What to work on:
Copy out precisely the line that holds "The height and width of the screenshot is (784, 1204)." and all the lines following it in the data, up to and including the last one, and no others.

===== Extracted data

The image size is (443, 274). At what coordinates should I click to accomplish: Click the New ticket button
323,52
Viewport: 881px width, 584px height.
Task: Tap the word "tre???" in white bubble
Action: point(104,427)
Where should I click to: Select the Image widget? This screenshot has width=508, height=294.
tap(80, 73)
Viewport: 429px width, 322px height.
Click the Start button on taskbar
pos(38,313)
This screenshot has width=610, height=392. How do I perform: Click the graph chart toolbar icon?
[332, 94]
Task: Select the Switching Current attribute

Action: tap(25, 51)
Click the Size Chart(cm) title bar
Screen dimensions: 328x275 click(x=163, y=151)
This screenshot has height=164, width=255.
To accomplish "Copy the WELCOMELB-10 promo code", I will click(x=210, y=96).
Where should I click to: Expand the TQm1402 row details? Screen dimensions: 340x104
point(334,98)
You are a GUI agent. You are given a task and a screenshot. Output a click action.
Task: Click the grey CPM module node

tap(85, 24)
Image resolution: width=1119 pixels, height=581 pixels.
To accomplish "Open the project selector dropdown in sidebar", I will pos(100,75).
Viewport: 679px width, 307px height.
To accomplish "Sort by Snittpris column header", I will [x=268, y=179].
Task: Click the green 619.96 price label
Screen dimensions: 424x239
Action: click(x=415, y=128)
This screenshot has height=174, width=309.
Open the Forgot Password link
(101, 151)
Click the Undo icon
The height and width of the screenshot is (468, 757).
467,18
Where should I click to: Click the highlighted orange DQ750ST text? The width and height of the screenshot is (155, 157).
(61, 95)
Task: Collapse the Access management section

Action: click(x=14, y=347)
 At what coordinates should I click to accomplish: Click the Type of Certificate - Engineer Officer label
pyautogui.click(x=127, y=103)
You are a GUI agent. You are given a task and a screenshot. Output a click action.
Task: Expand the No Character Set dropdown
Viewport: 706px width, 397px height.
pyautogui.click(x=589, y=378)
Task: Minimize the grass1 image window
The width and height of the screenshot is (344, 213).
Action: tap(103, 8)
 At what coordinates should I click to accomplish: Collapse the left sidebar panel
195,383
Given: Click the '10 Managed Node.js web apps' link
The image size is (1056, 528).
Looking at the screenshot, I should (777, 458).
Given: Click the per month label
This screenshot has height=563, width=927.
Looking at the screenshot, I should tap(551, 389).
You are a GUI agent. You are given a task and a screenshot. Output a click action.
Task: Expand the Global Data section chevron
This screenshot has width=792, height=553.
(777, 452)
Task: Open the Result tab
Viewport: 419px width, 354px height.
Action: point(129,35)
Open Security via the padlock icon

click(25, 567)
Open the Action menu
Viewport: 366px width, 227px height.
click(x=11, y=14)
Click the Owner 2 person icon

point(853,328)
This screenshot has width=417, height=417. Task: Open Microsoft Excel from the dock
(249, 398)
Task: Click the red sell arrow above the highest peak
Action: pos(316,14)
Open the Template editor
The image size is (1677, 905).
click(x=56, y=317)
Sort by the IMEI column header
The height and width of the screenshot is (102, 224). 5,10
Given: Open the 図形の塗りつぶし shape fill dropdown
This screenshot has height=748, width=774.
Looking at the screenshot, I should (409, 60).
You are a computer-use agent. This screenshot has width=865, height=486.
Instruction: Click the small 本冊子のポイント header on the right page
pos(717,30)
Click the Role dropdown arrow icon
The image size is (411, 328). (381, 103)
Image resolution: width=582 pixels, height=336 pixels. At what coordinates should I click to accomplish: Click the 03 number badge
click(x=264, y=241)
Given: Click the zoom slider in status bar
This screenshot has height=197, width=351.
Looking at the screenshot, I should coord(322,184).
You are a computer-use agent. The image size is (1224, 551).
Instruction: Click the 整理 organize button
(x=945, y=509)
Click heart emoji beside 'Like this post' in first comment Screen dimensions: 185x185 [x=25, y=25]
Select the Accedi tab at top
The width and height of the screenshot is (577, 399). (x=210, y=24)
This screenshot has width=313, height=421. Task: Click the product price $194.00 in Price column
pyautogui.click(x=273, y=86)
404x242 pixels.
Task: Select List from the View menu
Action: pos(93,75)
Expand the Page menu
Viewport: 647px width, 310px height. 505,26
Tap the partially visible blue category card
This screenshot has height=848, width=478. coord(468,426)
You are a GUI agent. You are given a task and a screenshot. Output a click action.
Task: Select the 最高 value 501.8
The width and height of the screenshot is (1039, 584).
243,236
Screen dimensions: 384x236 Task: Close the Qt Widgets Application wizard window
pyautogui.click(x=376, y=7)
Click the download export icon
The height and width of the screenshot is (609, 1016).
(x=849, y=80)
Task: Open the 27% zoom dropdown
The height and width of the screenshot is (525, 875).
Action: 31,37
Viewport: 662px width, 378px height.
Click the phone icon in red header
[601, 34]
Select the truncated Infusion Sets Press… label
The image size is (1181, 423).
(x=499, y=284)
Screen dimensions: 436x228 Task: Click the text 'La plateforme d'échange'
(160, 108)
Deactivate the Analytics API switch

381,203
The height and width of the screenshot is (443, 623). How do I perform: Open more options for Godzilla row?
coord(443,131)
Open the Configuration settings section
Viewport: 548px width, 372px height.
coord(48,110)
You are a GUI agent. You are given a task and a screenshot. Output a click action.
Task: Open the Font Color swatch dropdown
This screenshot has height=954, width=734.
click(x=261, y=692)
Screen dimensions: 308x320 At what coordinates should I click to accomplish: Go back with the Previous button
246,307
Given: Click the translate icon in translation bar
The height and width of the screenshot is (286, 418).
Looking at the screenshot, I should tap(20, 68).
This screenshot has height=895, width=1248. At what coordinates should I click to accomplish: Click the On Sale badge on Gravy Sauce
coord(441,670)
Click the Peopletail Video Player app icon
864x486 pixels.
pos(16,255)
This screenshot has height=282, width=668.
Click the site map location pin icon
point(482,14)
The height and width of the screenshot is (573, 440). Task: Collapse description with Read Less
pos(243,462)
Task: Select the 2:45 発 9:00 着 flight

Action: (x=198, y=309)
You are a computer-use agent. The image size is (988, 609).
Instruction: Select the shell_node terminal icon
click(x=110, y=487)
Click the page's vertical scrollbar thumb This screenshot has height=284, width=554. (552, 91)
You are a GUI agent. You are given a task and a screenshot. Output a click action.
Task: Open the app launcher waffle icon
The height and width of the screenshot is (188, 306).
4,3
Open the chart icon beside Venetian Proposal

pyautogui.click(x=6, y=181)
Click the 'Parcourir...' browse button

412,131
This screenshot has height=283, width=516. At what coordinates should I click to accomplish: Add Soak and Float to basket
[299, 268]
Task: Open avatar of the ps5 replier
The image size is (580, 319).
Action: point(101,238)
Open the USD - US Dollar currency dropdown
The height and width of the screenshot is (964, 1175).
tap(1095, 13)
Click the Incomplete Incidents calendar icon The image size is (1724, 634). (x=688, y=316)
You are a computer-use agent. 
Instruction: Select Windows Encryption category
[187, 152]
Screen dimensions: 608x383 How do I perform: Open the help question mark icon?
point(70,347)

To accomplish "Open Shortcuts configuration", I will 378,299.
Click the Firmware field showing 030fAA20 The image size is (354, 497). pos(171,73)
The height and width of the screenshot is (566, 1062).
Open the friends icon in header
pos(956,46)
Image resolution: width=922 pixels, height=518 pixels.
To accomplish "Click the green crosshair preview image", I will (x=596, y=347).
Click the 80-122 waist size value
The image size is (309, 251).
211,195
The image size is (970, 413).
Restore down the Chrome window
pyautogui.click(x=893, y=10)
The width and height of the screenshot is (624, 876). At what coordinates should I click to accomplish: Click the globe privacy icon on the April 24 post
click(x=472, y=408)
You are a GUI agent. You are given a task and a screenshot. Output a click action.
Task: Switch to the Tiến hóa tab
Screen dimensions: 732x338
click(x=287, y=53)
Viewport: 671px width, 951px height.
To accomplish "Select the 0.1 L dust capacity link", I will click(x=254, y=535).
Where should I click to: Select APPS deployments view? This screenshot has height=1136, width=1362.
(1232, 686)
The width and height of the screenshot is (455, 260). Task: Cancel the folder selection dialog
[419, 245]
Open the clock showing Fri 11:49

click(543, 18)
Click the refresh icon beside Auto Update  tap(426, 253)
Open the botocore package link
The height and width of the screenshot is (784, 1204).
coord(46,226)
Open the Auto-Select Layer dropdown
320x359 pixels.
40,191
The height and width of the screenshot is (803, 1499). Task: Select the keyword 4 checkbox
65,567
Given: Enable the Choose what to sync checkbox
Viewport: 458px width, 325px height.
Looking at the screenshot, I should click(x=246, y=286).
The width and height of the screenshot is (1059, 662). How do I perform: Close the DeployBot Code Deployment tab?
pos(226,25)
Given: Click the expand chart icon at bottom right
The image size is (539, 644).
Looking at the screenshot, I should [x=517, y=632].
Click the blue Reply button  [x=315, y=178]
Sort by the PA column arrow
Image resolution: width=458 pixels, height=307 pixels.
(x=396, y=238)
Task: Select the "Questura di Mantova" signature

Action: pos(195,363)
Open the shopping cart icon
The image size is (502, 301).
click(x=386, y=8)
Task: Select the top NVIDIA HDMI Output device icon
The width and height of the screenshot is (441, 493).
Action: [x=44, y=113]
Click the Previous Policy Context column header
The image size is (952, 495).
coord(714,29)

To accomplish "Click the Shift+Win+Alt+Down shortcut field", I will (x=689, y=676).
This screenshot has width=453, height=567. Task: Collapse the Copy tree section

==========

Exercise result:
The height and width of the screenshot is (784, 1204).
coord(46,226)
Open the Auto-Select Layer dropdown
320x359 pixels.
40,191
The height and width of the screenshot is (803, 1499). Task: Select the keyword 4 checkbox
65,567
Given: Enable the Choose what to sync checkbox
Viewport: 458px width, 325px height.
Looking at the screenshot, I should click(x=246, y=286).
The width and height of the screenshot is (1059, 662). How do I perform: Close the DeployBot Code Deployment tab?
pos(226,25)
Given: Click the expand chart icon at bottom right
The image size is (539, 644).
Looking at the screenshot, I should [x=517, y=632].
Click the blue Reply button  [x=315, y=178]
Sort by the PA column arrow
Image resolution: width=458 pixels, height=307 pixels.
(x=396, y=238)
Task: Select the "Questura di Mantova" signature

Action: pos(195,363)
Open the shopping cart icon
The image size is (502, 301).
click(x=386, y=8)
Task: Select the top NVIDIA HDMI Output device icon
The width and height of the screenshot is (441, 493).
Action: [x=44, y=113]
Click the Previous Policy Context column header
The image size is (952, 495).
coord(714,29)

To accomplish "Click the Shift+Win+Alt+Down shortcut field", I will (x=689, y=676).
This screenshot has width=453, height=567. Task: Collapse the Copy tree section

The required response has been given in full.